(Dataset entries)
--- START ---

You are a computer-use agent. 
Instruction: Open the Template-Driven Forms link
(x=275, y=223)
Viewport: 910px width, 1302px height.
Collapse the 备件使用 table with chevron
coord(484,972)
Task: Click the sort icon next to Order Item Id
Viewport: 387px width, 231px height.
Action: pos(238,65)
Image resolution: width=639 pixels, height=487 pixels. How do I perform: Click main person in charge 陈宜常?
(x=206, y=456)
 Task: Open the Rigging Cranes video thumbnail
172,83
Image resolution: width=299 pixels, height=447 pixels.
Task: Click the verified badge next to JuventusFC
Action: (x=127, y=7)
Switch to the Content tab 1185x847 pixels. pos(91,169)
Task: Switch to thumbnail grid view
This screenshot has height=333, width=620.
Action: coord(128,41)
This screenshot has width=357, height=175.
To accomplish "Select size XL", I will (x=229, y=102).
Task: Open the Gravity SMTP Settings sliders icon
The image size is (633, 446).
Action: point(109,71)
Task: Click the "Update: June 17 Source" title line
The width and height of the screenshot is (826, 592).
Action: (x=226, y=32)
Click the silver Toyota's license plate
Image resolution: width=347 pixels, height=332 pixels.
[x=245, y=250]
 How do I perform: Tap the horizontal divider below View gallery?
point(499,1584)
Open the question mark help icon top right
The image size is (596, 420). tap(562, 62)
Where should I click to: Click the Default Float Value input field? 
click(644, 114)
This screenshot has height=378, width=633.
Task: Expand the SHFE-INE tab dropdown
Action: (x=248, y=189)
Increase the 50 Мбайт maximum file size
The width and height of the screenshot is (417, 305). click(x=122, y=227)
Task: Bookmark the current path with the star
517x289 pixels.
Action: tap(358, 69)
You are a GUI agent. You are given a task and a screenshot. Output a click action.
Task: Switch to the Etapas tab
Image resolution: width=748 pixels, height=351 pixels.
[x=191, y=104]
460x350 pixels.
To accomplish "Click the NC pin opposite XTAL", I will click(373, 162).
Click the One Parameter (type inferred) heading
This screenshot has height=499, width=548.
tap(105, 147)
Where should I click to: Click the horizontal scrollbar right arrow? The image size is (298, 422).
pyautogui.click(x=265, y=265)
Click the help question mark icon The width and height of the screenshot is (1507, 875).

--- END ---

*Exercise prompt*
Exact reproduction of every entry is needed.

*The completed task*
You are a computer-use agent. 
Instruction: Open the Template-Driven Forms link
(x=275, y=223)
Viewport: 910px width, 1302px height.
Collapse the 备件使用 table with chevron
coord(484,972)
Task: Click the sort icon next to Order Item Id
Viewport: 387px width, 231px height.
Action: pos(238,65)
Image resolution: width=639 pixels, height=487 pixels. How do I perform: Click main person in charge 陈宜常?
(x=206, y=456)
 Task: Open the Rigging Cranes video thumbnail
172,83
Image resolution: width=299 pixels, height=447 pixels.
Task: Click the verified badge next to JuventusFC
Action: (x=127, y=7)
Switch to the Content tab 1185x847 pixels. pos(91,169)
Task: Switch to thumbnail grid view
This screenshot has height=333, width=620.
Action: coord(128,41)
This screenshot has width=357, height=175.
To accomplish "Select size XL", I will (x=229, y=102).
Task: Open the Gravity SMTP Settings sliders icon
The image size is (633, 446).
Action: point(109,71)
Task: Click the "Update: June 17 Source" title line
The width and height of the screenshot is (826, 592).
Action: (x=226, y=32)
Click the silver Toyota's license plate
Image resolution: width=347 pixels, height=332 pixels.
[x=245, y=250]
 How do I perform: Tap the horizontal divider below View gallery?
point(499,1584)
Open the question mark help icon top right
The image size is (596, 420). tap(562, 62)
Where should I click to: Click the Default Float Value input field? 
click(644, 114)
This screenshot has height=378, width=633.
Task: Expand the SHFE-INE tab dropdown
Action: (x=248, y=189)
Increase the 50 Мбайт maximum file size
The width and height of the screenshot is (417, 305). click(x=122, y=227)
Task: Bookmark the current path with the star
517x289 pixels.
Action: tap(358, 69)
You are a GUI agent. You are given a task and a screenshot. Output a click action.
Task: Switch to the Etapas tab
Image resolution: width=748 pixels, height=351 pixels.
[x=191, y=104]
460x350 pixels.
To accomplish "Click the NC pin opposite XTAL", I will click(373, 162).
Click the One Parameter (type inferred) heading
This screenshot has height=499, width=548.
tap(105, 147)
Where should I click to: Click the horizontal scrollbar right arrow? The image size is (298, 422).
pyautogui.click(x=265, y=265)
Click the help question mark icon The width and height of the screenshot is (1507, 875).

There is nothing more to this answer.